The three courts were refurbished in the late fall. The project was a “work of love,” overseen by Marsha. Court One, Love Concrete, Harwood Signs and Dale’s Sporting Goods all contributed to the courts. Catawba College donated benches.
In addition to an overall court resurfacing, new fiberglass hitting walls were installed. A concrete pad replaced the muddy entrance. A tennis ball-shaped sign hanging on the outer fence now bears Matt’s name and a quote: “A great coach is hard to find and impossible to forget.” At the bottom of the sign is “Fly Trojans Fly,” a nod to Matt’s Philadelphia Eagles fandom and his love for the Knox Middle School Trojans.
Justin Pauley, Matt’s colleague and friend, will always remember when he and Matt watched the Eagles take on the Carolina Panthers. The Eagles won the game. A typically humble Matt decided to celebrate.
“(Matt) hasn’t said a word the whole game,” Pauley said. “Then it gets to be about 30 seconds left in the game and you look over. Where’d Matt go? Matt’s out in the aisle, flapping his wings, flying for about three minutes straight. He didn’t say a word, but he was grinning, flapping his wings. Fly Eagles Fly.
Matt up in heaven now, he’s looking at you guys here thinking about the tennis courts and you playing and Matt is definitely flapping his wings up there flying right now.

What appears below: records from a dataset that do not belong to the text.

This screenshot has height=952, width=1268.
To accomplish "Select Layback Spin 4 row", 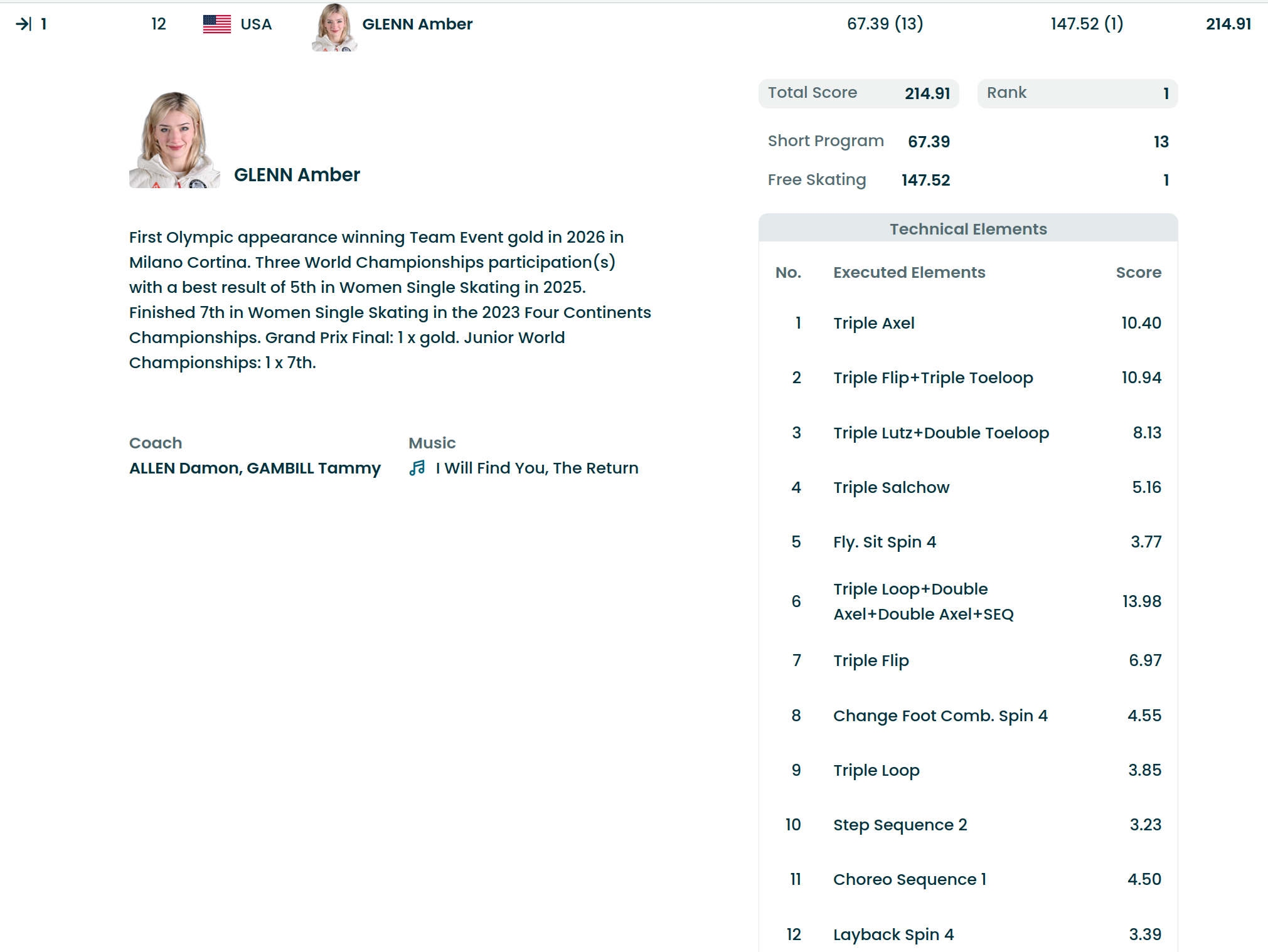I will tap(893, 934).
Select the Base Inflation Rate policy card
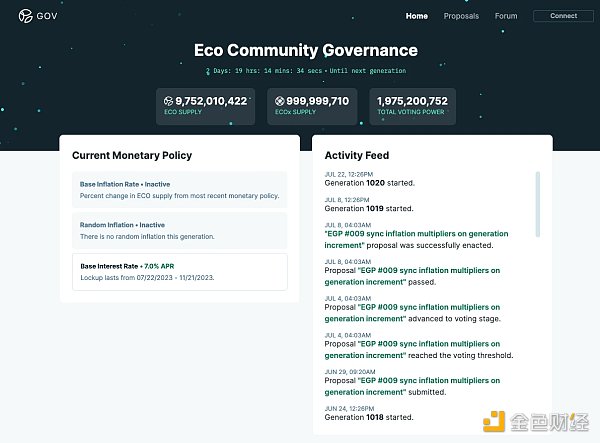 coord(179,189)
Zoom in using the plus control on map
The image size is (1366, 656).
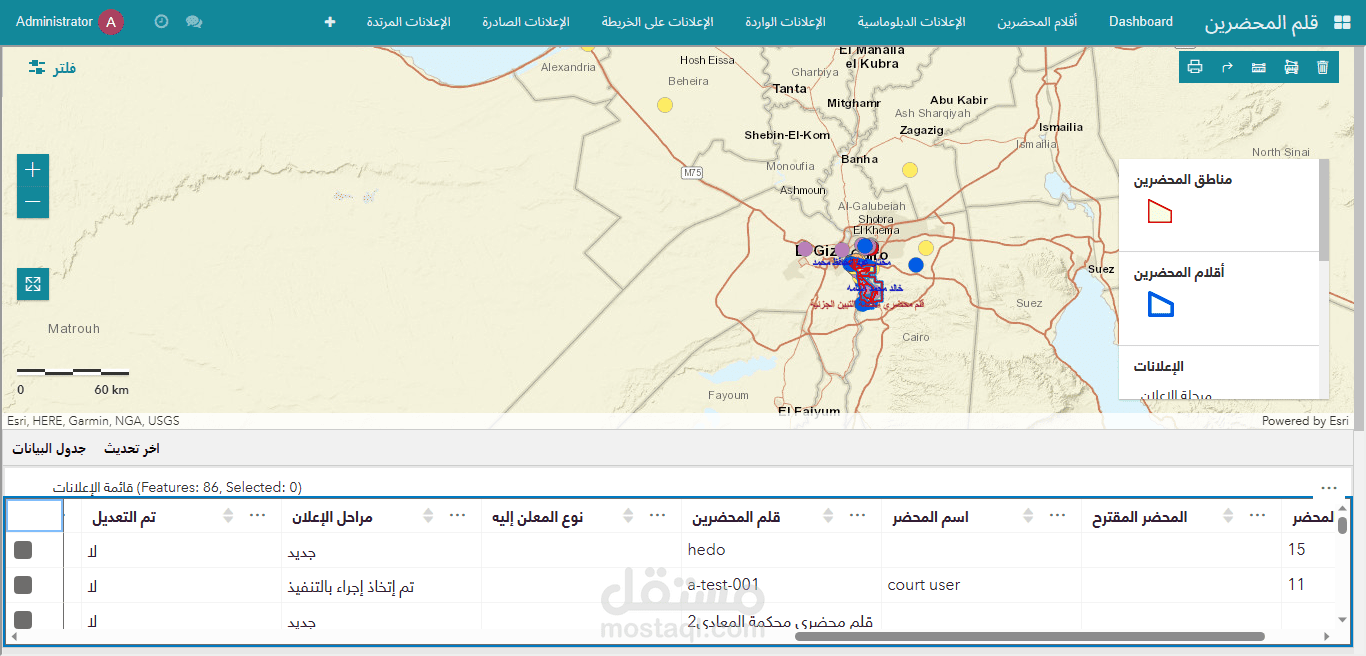coord(32,169)
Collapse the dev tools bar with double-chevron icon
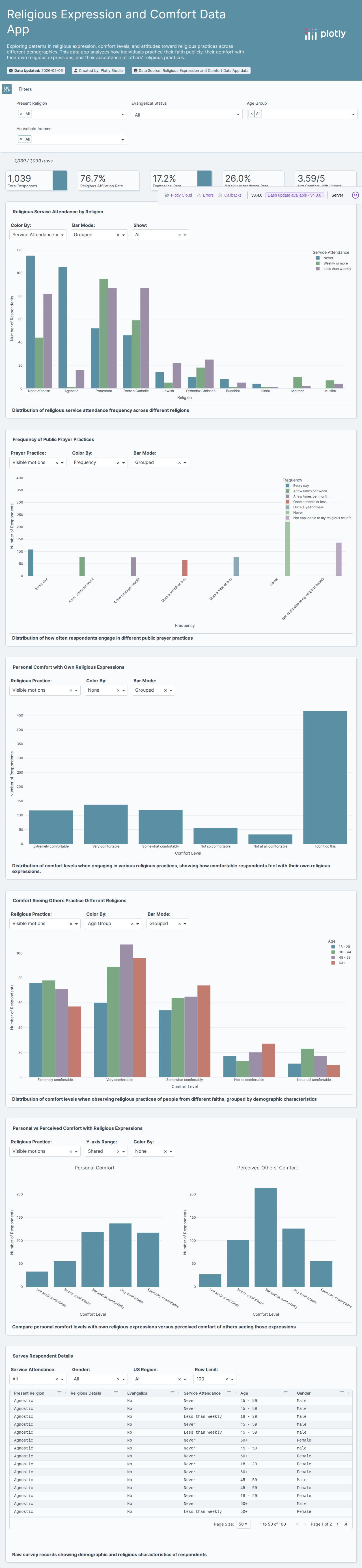The width and height of the screenshot is (362, 1568). [355, 195]
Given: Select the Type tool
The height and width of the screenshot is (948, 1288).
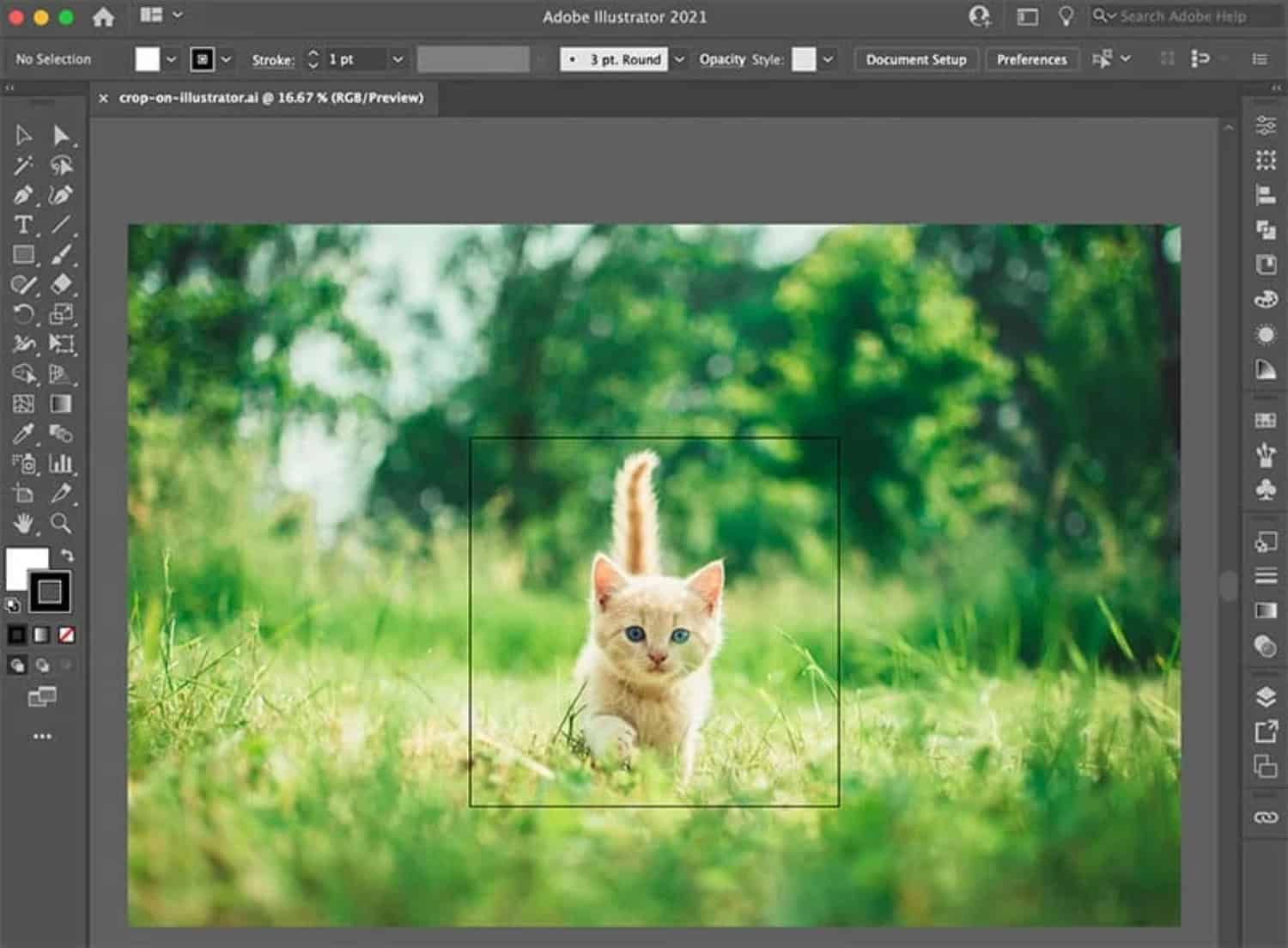Looking at the screenshot, I should [x=23, y=225].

I promise you that.”
With help from Matt’s wife, Ruth, and his family, Matt’s children Jackson and Ella helped cut the blue ribbon blocking the entrance to the court. They were the first to hit a ball on the courts as well, and they didn’t stop at just one. The siblings took plenty of enthusiastic swings before being joined by many of Beaver’s former players, who gathered near the baseline to take groundstrokes as Marsha lobbed them practice shots.
Everyone was smiling as they played together on the Coach Matt Beaver Tennis Courts.
The new courts will never be locked, giving anybody the opportunity to play the game.
“These courts are really open to anybody at any time and we feel like that’s so important,” Woolly said. “That’s what Matt’s legacy was. He didn’t care if you came from a wealthy neighborhood, a poor neighborhood or in between. Everybody was at Knox for a reason and that was to get a good education and play sports.”